Ese momento marcó la curva máxima de la investigación, pero acto seguido se rechazaron 16 órdenes de aprehensión contra elementos del Ejército mexicano y el proceso cayó en picada. Más de dos años lleva pendiente la exigencia al Estado de entregar 866 cerfis, documentos creados por el Centro Regional de Fusión de Inteligencia, de Iguala, cuya existencia era desconocida hasta hace poco y que, se presume, guardan información valiosa del paradero de los jóvenes. La trama militar y el papel de los órganos
de inteligencia en su desaparición se asemejan –al menos en la centralidad de estos actores en ocultar la verdad– a lo revelado por el trabajo de dos compañeros de esta casa, Samuel Blixen y Nilo Patiño, en su investigación más reciente sobre la búsqueda de desaparecidos en Uruguay.
Desde la pausa en la investigación, el discurso del presidente Andrés Manuel López Obrador (AMLO) viró y se cerró en defender al Ejército de los «ataques» de los investigadores internacionales, los abogados de los padres y los centros de derechos humanos que acompañan la búsqueda. Desde el Estado, se abona la tesis de la «manzana podrida», que sostiene que ya se actuó sobre los «elementos malos» de la fuerza castrense involucrados, pero que eso no mancha «el prestigio de una institución creada para la defensa nacional, que debe ser un baluarte del Estado democrático, justo, libre y soberano de nuestra república», según la carta firmada por AMLO, fechada el día del décimo aniversario del caso Ayotzinapa.
El giro del presidente evidencia cómo la impunidad militar necesita de la connivencia civil, pero también que el caso será la medida de su gobierno hacia el futuro. El impacto que Ayotzinapa tuvo en todos, en la gente organizada y militante, en la educación y el arte, en la política y la sensibilidad común, fue como si hubiese caído en México otro muro de Berlín. Cambió el rostro del país, su representación en el extranjero, y consagró una explicación antisistémica que se resumió en una frase: «Fue el Estado».

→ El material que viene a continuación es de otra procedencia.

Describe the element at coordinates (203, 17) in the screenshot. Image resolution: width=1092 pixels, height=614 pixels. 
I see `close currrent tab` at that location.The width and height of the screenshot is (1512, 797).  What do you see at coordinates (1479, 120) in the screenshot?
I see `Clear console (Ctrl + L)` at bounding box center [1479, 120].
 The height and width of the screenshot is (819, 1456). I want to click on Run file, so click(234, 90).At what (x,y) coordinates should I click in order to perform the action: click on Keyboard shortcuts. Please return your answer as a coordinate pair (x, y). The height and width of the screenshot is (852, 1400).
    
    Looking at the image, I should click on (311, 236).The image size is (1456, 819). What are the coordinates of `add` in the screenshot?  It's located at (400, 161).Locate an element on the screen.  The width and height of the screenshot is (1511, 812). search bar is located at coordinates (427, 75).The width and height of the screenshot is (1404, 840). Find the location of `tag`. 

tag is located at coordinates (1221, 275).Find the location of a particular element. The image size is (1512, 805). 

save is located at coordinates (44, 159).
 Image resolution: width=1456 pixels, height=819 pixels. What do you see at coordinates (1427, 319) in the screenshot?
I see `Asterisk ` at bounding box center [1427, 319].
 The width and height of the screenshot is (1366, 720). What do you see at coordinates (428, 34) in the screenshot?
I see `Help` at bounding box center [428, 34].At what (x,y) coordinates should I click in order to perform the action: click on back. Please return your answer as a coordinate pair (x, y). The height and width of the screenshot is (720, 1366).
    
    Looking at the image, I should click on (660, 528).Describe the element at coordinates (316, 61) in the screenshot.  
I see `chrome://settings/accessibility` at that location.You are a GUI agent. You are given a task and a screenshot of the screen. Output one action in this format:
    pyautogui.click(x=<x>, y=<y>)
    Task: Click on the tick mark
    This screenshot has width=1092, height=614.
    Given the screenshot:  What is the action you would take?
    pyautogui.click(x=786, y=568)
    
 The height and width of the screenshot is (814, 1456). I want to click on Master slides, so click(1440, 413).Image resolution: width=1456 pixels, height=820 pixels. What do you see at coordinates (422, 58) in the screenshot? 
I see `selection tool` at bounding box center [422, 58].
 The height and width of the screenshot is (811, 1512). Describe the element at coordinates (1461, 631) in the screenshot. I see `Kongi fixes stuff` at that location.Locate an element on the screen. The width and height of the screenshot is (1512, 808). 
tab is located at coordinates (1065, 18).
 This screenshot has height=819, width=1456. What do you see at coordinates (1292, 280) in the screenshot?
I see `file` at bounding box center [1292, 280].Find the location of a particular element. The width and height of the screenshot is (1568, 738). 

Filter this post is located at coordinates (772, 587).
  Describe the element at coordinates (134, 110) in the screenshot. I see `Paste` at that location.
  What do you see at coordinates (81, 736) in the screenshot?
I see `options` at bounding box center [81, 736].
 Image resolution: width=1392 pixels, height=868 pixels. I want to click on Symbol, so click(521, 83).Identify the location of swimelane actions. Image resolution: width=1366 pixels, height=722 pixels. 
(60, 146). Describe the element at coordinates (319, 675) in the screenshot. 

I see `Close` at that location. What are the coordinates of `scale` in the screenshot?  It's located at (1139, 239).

Por eso, a pesar de los intentos del presidente, la verdad sobre el paradero de los jóvenes no se resuelve con reportes ni decretos, tampoco con leyes caducas ni puntos finales, como bien sabemos en el sur. Lo sabe hoy con certeza la familia de Luis Eduardo Arigón Castell, como antes lo supieron las de Ubagésner, Fernando, Pocho, Eduardo, Julio, Ricardo y Amelia. También lo sabemos nosotras, quienes tenemos la esperanza humilde de que una fuerza social –¿la historia?, ¿la lucha de clases?, ¿la memoria indómita?– nos empuje en la dirección de la verdad. Esa fortaleza de nuestro corazón que, como dijo el Mago, los verá volver.